Freedom House recently released a report titled ‘Beijing’s Global Media Influence 2022’ in which it examined Beijing’s Global Media Influence and the Power of Democratic Resilience in 30 countries over a period of three years from January 2019 to December 2021. The Chinese government, as per the report, increased its global media footprint and the intensity of its efforts in 18 of the 30 countries. 

The Chinese Communist Party (CCP) is using a two-pronged strategy to influence the media and disseminate content to create a positive image of China while blocking those that are detrimental to its image. Towards this end, The CCP, as per the report, has employed sophisticated and coercive tactics such as mass distribution of Beijing-backed content via mainstream media, harassment and intimidation of media outlets that published news or opinions considered as unfavorable to China, and extensive use of cyberbullying, fake social media accounts, and targeted disinformation campaigns. 

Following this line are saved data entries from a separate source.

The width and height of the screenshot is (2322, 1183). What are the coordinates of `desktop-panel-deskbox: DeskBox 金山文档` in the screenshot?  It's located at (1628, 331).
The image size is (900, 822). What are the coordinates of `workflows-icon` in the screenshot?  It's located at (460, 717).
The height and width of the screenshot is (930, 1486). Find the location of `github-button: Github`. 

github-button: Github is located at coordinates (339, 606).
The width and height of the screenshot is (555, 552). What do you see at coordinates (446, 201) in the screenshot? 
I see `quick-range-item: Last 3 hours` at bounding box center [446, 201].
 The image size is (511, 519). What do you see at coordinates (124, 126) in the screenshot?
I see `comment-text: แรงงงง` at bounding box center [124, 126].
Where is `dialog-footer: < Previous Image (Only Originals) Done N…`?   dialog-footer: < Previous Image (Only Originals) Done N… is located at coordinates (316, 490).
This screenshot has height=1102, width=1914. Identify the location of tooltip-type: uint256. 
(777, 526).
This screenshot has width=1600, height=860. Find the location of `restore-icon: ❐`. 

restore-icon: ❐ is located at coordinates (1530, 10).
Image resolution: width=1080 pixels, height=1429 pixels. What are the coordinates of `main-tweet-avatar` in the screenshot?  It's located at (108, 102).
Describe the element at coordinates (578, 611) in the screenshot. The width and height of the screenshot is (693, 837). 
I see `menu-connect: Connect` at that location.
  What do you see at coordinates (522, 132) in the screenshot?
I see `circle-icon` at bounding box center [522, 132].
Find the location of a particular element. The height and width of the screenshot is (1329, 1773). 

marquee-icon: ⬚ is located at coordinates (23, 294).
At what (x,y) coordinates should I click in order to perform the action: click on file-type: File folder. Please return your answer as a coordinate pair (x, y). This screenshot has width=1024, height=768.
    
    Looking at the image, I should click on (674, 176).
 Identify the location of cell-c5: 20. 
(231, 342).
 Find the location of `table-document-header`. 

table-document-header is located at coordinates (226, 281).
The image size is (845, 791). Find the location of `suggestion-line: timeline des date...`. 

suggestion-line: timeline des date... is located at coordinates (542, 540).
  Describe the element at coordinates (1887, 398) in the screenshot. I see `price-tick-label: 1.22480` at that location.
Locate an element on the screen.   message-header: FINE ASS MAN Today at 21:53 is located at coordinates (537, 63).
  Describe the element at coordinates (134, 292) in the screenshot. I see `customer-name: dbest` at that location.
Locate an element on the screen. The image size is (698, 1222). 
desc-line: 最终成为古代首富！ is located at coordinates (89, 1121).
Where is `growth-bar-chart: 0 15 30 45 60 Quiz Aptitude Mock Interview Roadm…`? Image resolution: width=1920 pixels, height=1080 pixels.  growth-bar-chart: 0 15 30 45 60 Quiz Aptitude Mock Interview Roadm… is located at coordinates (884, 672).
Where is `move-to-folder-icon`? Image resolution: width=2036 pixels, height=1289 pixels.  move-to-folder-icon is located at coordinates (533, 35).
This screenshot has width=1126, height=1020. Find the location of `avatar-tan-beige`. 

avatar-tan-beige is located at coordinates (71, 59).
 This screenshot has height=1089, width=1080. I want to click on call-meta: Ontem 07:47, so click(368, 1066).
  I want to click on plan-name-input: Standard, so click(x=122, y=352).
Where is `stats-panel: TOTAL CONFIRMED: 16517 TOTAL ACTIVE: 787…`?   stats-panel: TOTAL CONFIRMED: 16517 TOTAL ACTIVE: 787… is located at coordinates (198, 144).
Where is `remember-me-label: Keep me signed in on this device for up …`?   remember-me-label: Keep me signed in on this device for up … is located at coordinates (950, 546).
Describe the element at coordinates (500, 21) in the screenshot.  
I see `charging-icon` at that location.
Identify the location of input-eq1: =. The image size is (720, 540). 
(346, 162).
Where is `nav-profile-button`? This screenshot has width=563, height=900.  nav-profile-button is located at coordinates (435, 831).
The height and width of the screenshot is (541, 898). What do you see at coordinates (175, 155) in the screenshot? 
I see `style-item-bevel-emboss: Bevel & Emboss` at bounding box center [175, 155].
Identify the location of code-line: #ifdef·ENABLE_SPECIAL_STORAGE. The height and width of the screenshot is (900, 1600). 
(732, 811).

According to the report, 50% of the countries surveyed achieved the rating of resilient while the other half were deemed vulnerable. Taiwan faced the most intense CCP influence efforts followed by the United States, but both also pushed back the hardest. Nigeria was found to be most vulnerable to the CCP media influence campaign.

The report notes the role of independent media, civil society organizations, and local laws in mitigating the impact of Beijing’s media influence. It states, “journalists, scholars, and civil society groups in all 30 countries responded to influence campaigns in ways that increased transparency, ensured diverse coverage, and enhanced local expertise on China. Laws governing freedom of information or media ownership, which are present in many democracies, helped to ensure transparency and insulate media ecosystems from CCP influence.”

Despite the CCP’s concerted effort to influence media beyond its border, human rights violations in Tibet, East Turkistan and Southern Mongolia, repression of pro-democracy movement in Hong Kong, and suppression of initial outbreak of Covid-19 has led to global condemnation of its action and global public opinion on China has become less favorable.  

“The vast amount of resources the CCP and the Chinese government deploys in buying influence, whitewashing its image and disseminating disinformation speaks to the inherent insecurities and paranoia of the Chinese leadership and we should expect the CCP to further intensify such efforts,” said Kelsang D. Aukatsang, President of the Asia Freedom Institute.  

The report noted the continued need to make coordinated efforts by all the stakeholders to counter the CCP’s growing media influence.